Truckee town manager retiring, not before launching housing talks
Correction (Jan. 6, 4:07 p.m.): An earlier version of this article said that the population of Truckee was 6,000. According to an email from Tony Lashbrook on Friday afternoon, it was actually 10,000. The text has been corrected to reflect this.
TRUCKEE, Calif. — Tony Lashbrook was just 36 years old when he moved to the town of Truckee. The then-10,000-person community in the Northern Sierra Nevada had voted in 1993 to incorporate after the residents decided that the county wasn’t representing their interests.
Lashbrook had spent most of his life in the Sierra, having grown up in Calaveras County and working in Mariposa County prior to taking a job as Truckee’s community development director. So when the town sought to create its own general plan protecting its small town character and natural resources, Lashbrook was hired to help make that vision a reality.
“At some point I decided that I wouldn’t work any place that I wouldn’t pay to visit,” he said in an interview with the Sierra Sun.
Now, after 23 years of serving Truckee, Town Manager Tony Lashbrook is planning his retirement. According a letter penned by Lashbrook to the mayor and councilmembers, he will be leaving his position in July 2017.
“I’ve been doing 36 years of local government work without a break, and I just want to kind of enjoy this place,” Lashbrook said Wednesday.
But he was quick to point out, as he also mentioned in his official announcement, that he has plenty to do between now and his departure in July — including launching a dialogue on the local housing shortage.
Lashbrook said one of the bigger challenges when he began with the town was that it was brand new, so many things like contracts for basic services and general policies had yet to be established.
In essence, everything was created from scratch, but from there grew what Lashbrook said was one of the biggest advantages to working in the town: community involvement.
“The community was very excited about controlling its own destiny,” he said. “It was a very hopeful mindset in the community in those early years, and I think to some extent that’s been maintained.”
He recalled a community survey in 1995 — a year after he’d started — in which the town sought community input on how the general plan should be created.
Lashbrook said the survey got about 600 responses — an impressive number for back then.
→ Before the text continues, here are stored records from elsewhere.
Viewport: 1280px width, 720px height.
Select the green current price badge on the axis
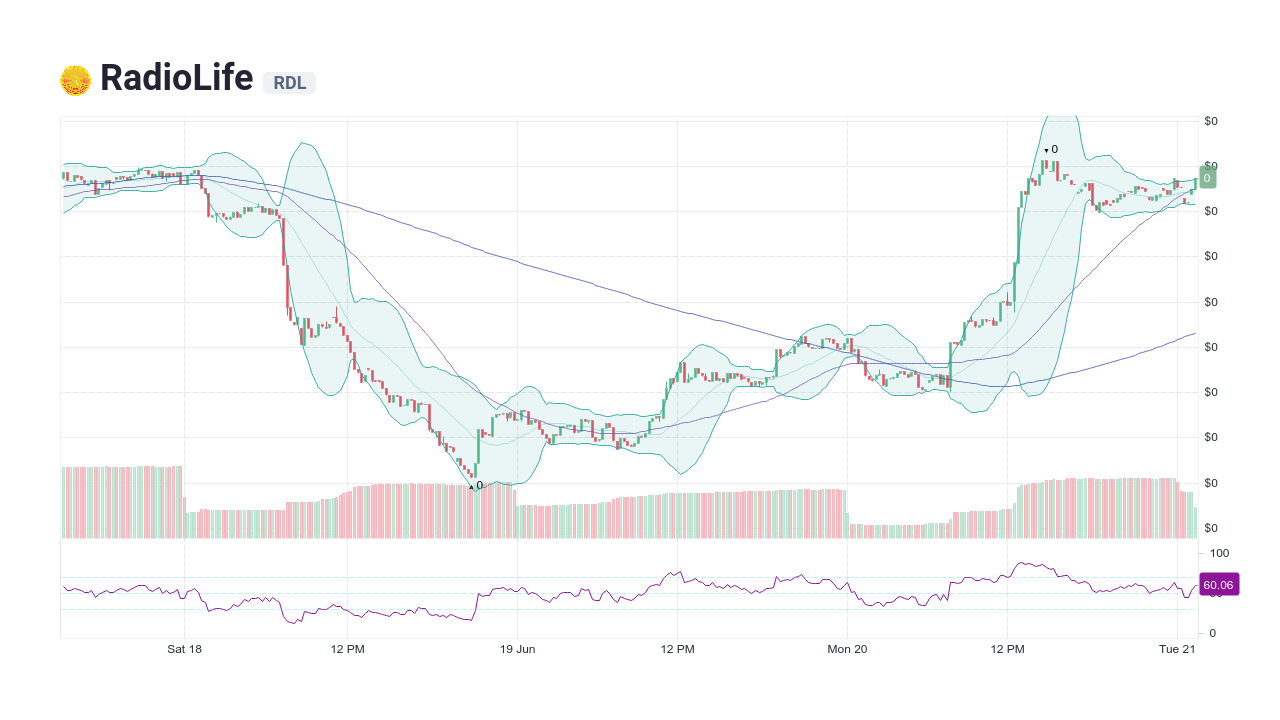point(1206,177)
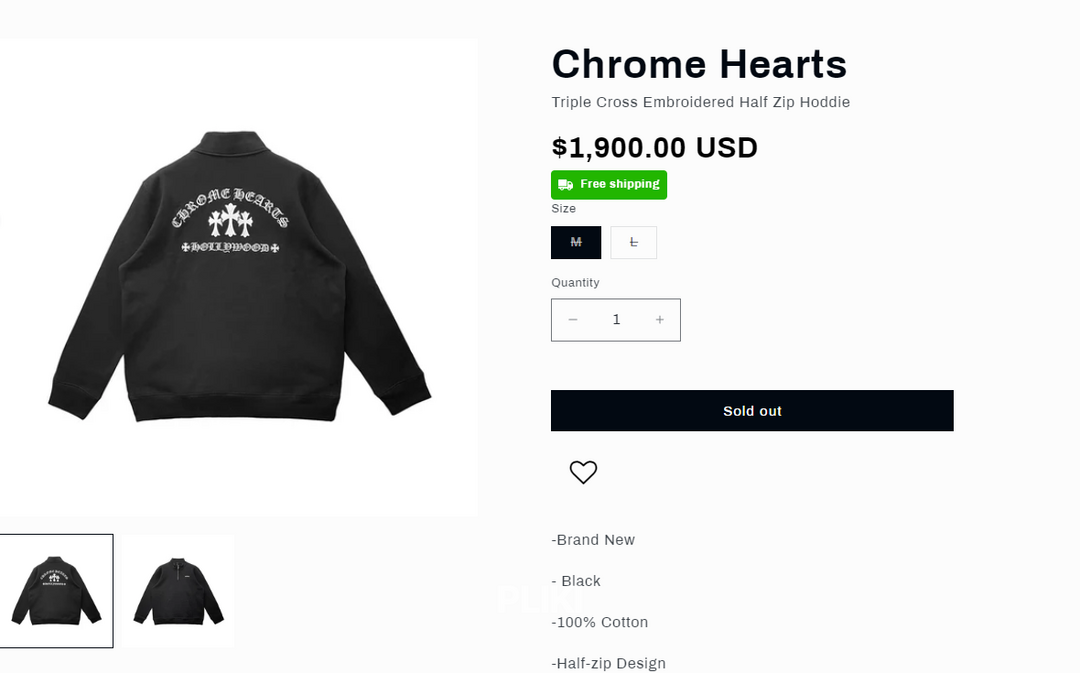Focus the quantity number field
The height and width of the screenshot is (673, 1080).
pos(616,320)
He said it helped community “define what it wanted to be when it grew up,” which is exactly the kind of involvement he said hopes will continue when it comes to tackling things like housing.
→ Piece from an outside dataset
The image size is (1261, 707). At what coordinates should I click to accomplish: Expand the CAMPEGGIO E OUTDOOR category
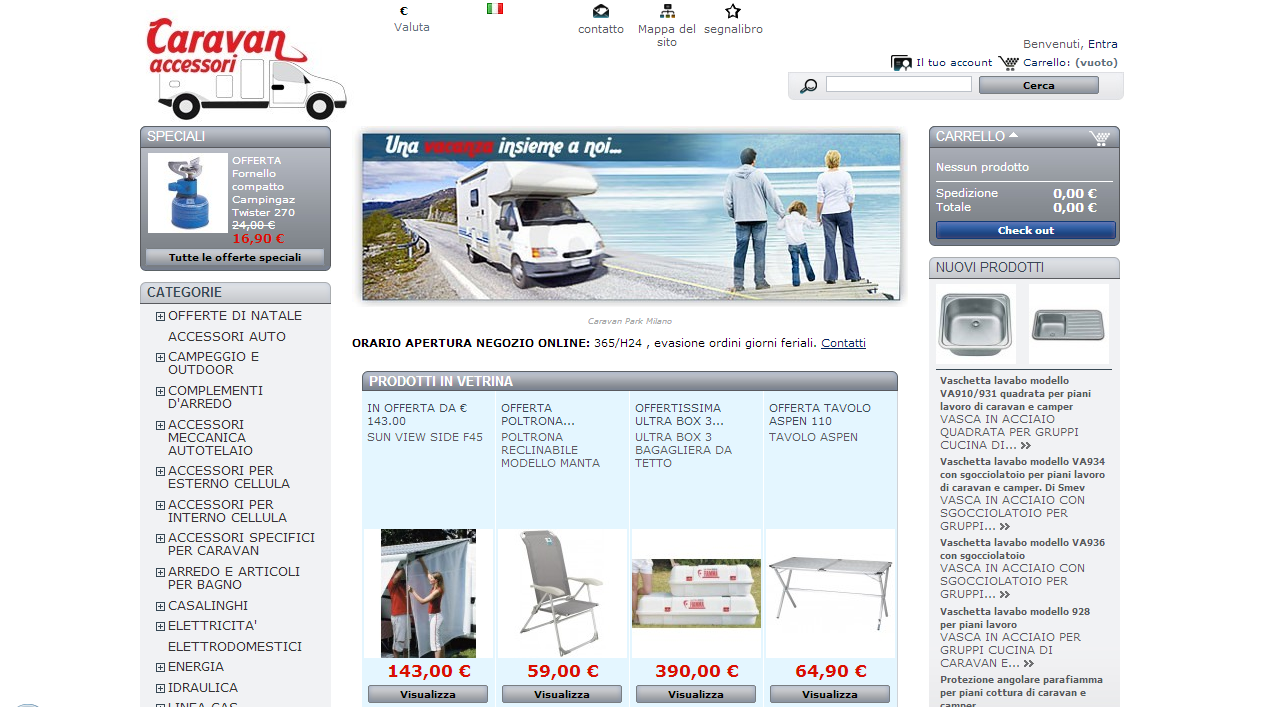pyautogui.click(x=160, y=357)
“I don’t know that we can fully grow our way out of the housing crisis,” Lashbrook said. “We’re going to continue to have the second home interest and we’ve got this growing short-term rental interest, too.”
He said the recent North Tahoe-Truckee Regional Housing study identified a need to build 12,000 new units over 20 years to support future employment growth and the large percentage of local employees currently commuting to town.
However, he added that the complete build-out of Truckee is only about 6,000 more units, and that the inclusionary housing requirement would only generate roughly 900 more affordable units for locals.
“That’s obviously not enough,” he said. “What we need to start doing is figuring out how to get a higher percentage of the units we’re building to be maybe affordable by design to locals, so more focused on smaller, higher density, second units, all of those kinds of things, versus what we’ve been building.”
This problem isn’t new — the housing struggle of Truckee has been documented in news articles since the early 2000s.
Lashbrook said part of the trouble is the way the community was built in the 1970s — it consisted of mainly large homes on larger lots, and it was created for second-home owners.
In the early 2000s, Lashbrook said a building boom occurred of those same kinds of large homes on large plots of land. As the town’s population started to swell, a workforce housing shortage plagued the region until the recession.
The economic downturn of 2008 caused the population to decrease. As a result, he said the housing tension did dissipate temporarily. But as the local resort market regrew, so did the need to house its employees.
“There’s not a lot of resort development in the town of Truckee,” he said. “But there are a lot of resort employees that live in the town of Truckee.”
Lashbrook said that’s why he weighed in on the Village at Squaw Valley redevelopment plan on behalf of the town.
“We need to start thinking about housing at the service worker sector,” he said. “It’s infrastructure — you can’t run your business without it.”
He added, “I think government can do some stuff, but there’s got to be a shift in the private sector thinking too. It’s got to be part of our business model. That’s why the regional housing discussion is important.”
The town is planning a number of public workshops in the coming months to discuss housing solutions, with dates to be determined.
Lashbrook said he’s confident his predecessor will be well poised to continue implementing the town’s goals of maintaining Truckee’s small-town charm.
And though he may be leaving local government, Lashbrook intends to stay right here in Truckee.